The person-centred care unit
Nursing home 1 was located in a large city. In this unit, the same management team of managers and professional development nurses participated during the intervention. The managers identified culture and engagement as their units’ main quality challenges in the first workshop and agreed to focus on these. The management team had decided to make person-centred care a main goal before participating in the leadership intervention. In their action plans, they set a kickoff date for putting person-centred care on the agenda in all activities. All employees were informed of the goal for the nursing home and the upcoming planned in-house courses for employees to educate them on person-centred care. Throughout the intervention period, the management team described their struggles with external demands from the municipality; for example, they needed to implement a nutritional assessment tool for each patient. During the intervention, they were able to connect this to their action plan in the intervention, thus integrating external demands with internal goals. The workshops contributed with a common understanding of the management team.
The struggle with management turnover
Nursing home 2 was located in a medium-sized city. In this unit, the management team collaborated across nursing home and homecare in the first phase of the intervention. This unit was characterised with management turnover. Two managers (one unit manager and one department manager) left during the intervention period. They cited culture and engagement as their quality challenges in the first workshop. In workshop 2, they were trying to establish a common understanding of quality improvement. The management team claimed to have a common understanding, but it was difficult to involve the employees. In their action plan, they wanted to develop an education plan for newly hired assistants. The intervention failed in phase 2 because of a change of management. Employees explained that the change in leadership had brought activities to a halt and that they felt insecure in their situation, for example, with taking holidays off. The new manager had not attended previous intervention workshops and using the leadership guide was not prioritised, as the intervention was considered an additional burden. The manager was temporary for two departments at the same time as being manager at the intervention nursing home. The intervention ended, and data collection consisted of observing daily work and interviewing employees about their work situation.
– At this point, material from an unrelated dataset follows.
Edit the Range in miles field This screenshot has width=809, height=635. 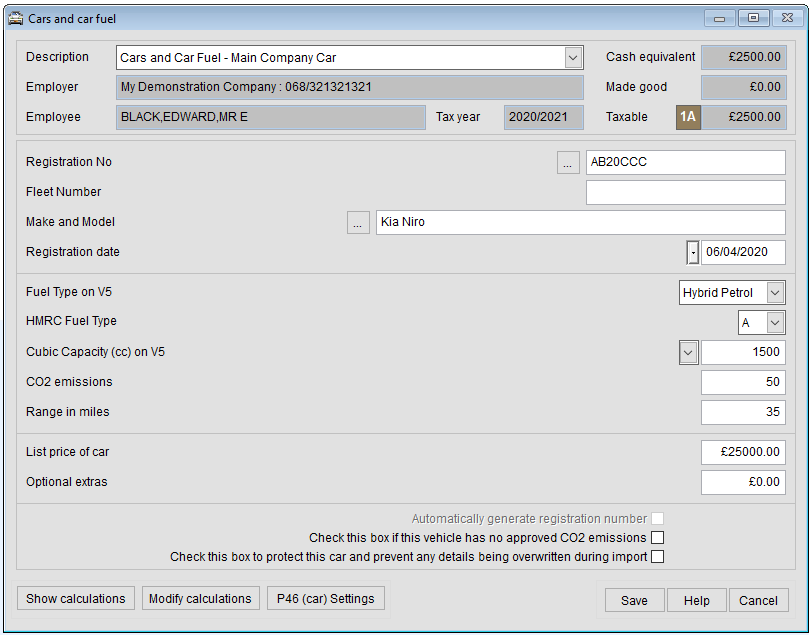point(743,412)
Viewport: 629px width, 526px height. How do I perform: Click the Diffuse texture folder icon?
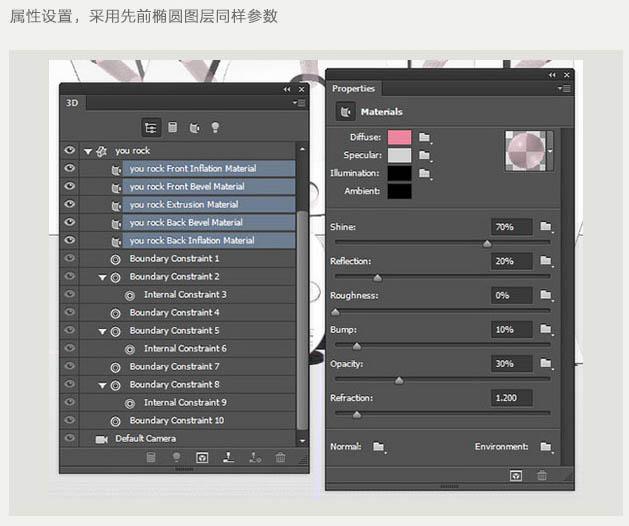click(425, 137)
What contributes to quality improvement work? Cross-case results
Management continuity
In our study, management continuity was key for the implementation process of the quality and safety leadership intervention. The implementation depended on stable management teams and on managers’ engagement and follow-up. In units that already had stable management teams in place, the intervention was more rooted in the units, and there were changes in quality and safety practice. In nursing home 1, where the same management team participated throughout the intervention, and consisted of managers and professional development nurses, they implemented actions and offered employees courses on person-centred care. In homecare 2, they met with resource persons to implement whiteboards. The employee involvement in the implementation of whiteboards increased their engagement. In all units where managers were engaged with the intervention (consistency of manager participation in workshops and engaged in discussions), the intervention went as intended, whereas the reverse was also true. For example, nursing home 2 did not prioritise the use of the leadership guide after phase 1 and the intervention failed as a result of manager turnover. The new manager who was overwhelmed with new responsibilities did not see the benefit from the intervention and did not make it a priority. As an employee in the unit with high manager turnover stated:
It is a lot of stress that I’m carrying. Everything from practical things like holidays and how new routines will be in the department. (healthcare worker, nursing home 1)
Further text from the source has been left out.